→ What is required
Find every line in the records below that holds the word "will" and copy it.

→ Stored data entries
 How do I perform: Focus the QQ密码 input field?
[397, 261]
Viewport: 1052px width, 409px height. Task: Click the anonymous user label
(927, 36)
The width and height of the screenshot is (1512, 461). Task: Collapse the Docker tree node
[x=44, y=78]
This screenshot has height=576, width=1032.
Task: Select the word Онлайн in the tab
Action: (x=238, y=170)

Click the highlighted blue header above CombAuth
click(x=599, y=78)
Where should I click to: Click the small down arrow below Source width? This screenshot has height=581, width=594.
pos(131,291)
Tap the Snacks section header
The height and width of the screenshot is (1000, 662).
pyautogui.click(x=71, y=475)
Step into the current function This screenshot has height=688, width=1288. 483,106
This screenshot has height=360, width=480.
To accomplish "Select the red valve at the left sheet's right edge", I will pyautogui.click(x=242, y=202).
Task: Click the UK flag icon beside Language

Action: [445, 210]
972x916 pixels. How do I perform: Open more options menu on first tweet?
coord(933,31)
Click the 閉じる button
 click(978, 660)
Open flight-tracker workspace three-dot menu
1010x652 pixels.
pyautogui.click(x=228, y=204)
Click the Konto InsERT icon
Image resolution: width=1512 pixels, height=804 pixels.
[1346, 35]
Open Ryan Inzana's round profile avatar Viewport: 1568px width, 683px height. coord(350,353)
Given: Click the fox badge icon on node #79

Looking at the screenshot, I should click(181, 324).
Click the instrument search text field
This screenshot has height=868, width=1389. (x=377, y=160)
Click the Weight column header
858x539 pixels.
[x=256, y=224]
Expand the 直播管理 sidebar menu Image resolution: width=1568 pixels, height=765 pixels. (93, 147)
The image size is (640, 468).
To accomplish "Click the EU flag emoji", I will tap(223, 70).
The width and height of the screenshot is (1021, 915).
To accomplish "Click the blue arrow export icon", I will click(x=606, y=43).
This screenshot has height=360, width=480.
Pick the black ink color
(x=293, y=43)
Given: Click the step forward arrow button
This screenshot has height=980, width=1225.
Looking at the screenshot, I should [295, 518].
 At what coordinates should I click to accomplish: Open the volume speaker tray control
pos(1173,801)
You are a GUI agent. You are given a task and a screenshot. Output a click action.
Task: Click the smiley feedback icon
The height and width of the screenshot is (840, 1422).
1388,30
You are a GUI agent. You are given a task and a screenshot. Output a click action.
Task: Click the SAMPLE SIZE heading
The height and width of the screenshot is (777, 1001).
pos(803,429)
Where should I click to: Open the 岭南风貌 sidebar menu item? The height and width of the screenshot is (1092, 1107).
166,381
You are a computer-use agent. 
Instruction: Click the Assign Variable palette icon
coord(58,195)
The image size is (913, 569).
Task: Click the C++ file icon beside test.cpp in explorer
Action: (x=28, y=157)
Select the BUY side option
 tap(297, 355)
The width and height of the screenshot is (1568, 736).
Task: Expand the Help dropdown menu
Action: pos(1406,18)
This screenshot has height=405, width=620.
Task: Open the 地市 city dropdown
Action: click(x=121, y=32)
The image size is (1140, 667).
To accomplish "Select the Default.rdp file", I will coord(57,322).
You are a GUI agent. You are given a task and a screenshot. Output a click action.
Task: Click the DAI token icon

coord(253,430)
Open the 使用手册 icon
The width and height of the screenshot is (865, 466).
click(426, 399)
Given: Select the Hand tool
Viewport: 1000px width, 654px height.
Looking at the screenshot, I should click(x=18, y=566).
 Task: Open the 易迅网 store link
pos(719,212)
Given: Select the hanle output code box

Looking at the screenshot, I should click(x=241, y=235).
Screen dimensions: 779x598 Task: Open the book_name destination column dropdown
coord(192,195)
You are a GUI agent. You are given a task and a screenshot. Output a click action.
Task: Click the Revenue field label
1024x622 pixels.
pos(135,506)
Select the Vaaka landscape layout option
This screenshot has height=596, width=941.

→ Result of the task
To accomplish "Select the red valve at the left sheet's right edge", I will pyautogui.click(x=242, y=202).
To accomplish "Click the EU flag emoji", I will tap(223, 70).
To accomplish "Click the blue arrow export icon", I will click(x=606, y=43).
To accomplish "Select the Default.rdp file", I will coord(57,322).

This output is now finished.